## PROVIDED DATA

- Opening Delimiter -

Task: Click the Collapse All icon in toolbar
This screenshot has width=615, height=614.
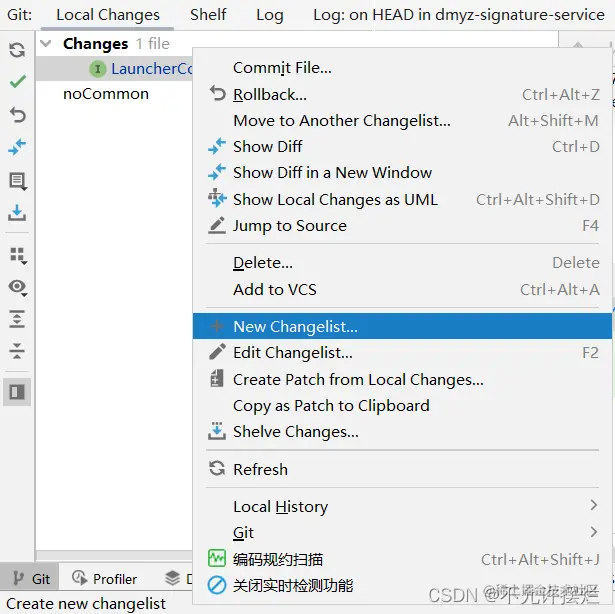Action: [17, 352]
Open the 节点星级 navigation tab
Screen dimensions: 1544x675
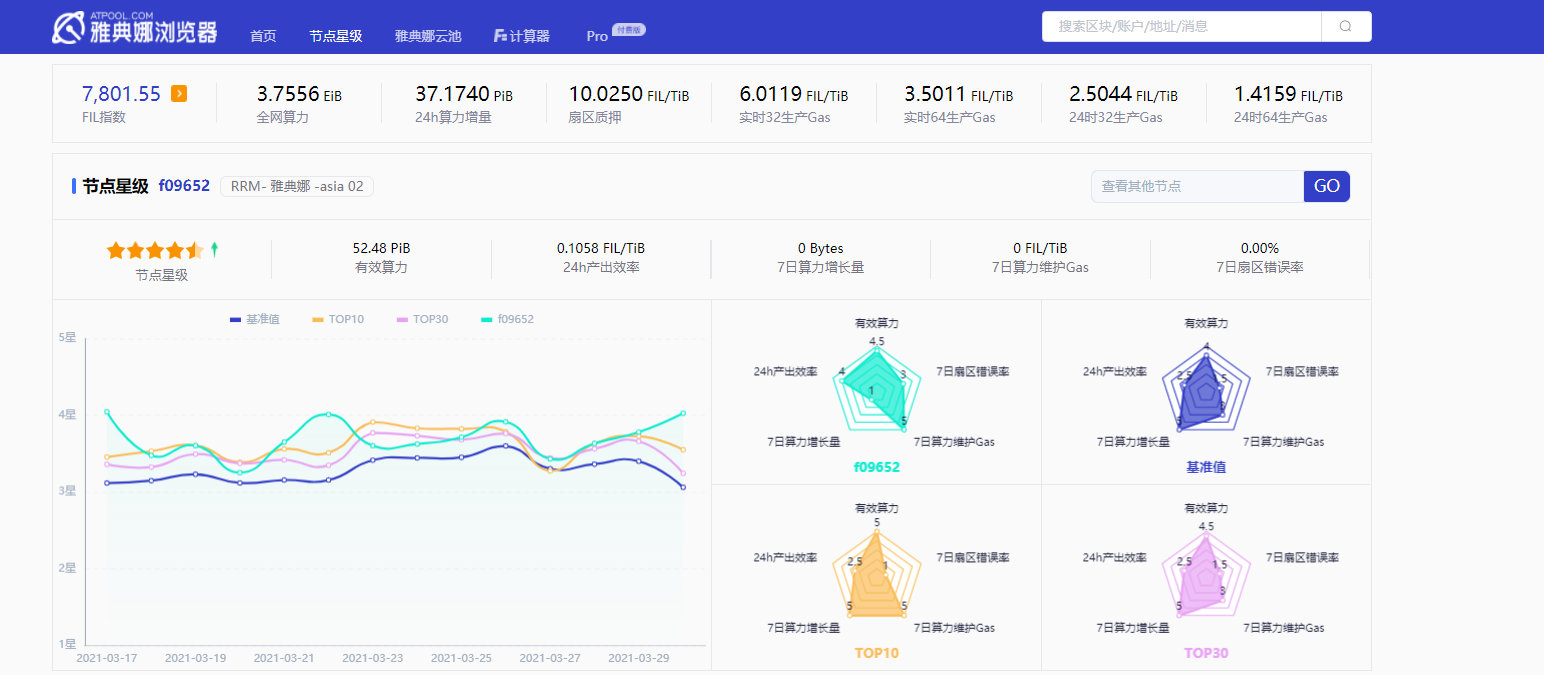335,36
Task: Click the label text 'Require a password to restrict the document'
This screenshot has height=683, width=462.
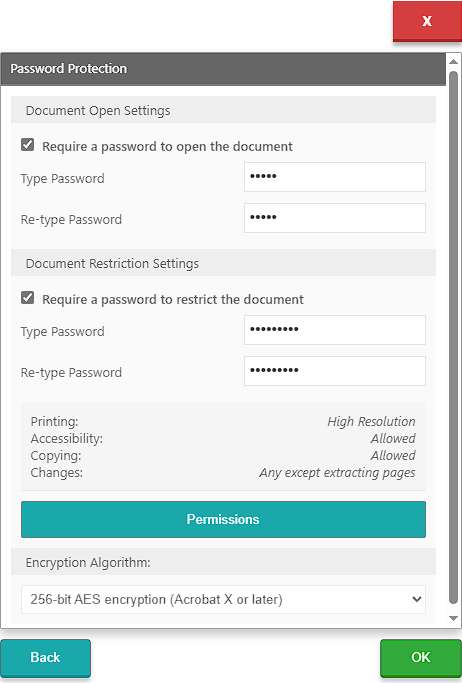Action: point(173,299)
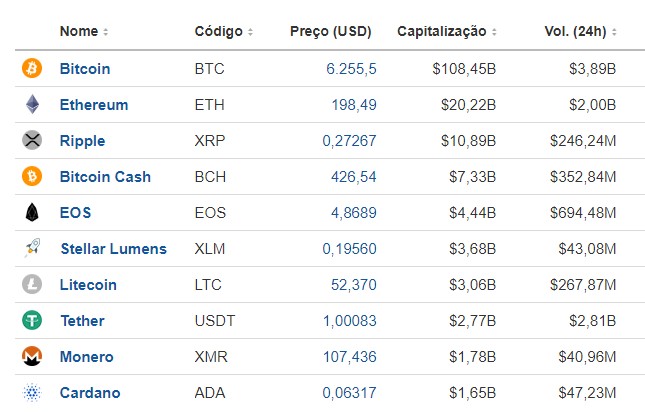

- Closing Delimiter -

## YOUR ASSIGNMENT
Please retype the lines from the one containing "Screen dimensions: 1544x675" through the last line of the records above, exactly as written, and leave out any pictures.

## ANSWER BELOW
Screen dimensions: 1544x675
335,36
Task: Click the label text 'Require a password to restrict the document'
This screenshot has height=683, width=462.
Action: point(173,299)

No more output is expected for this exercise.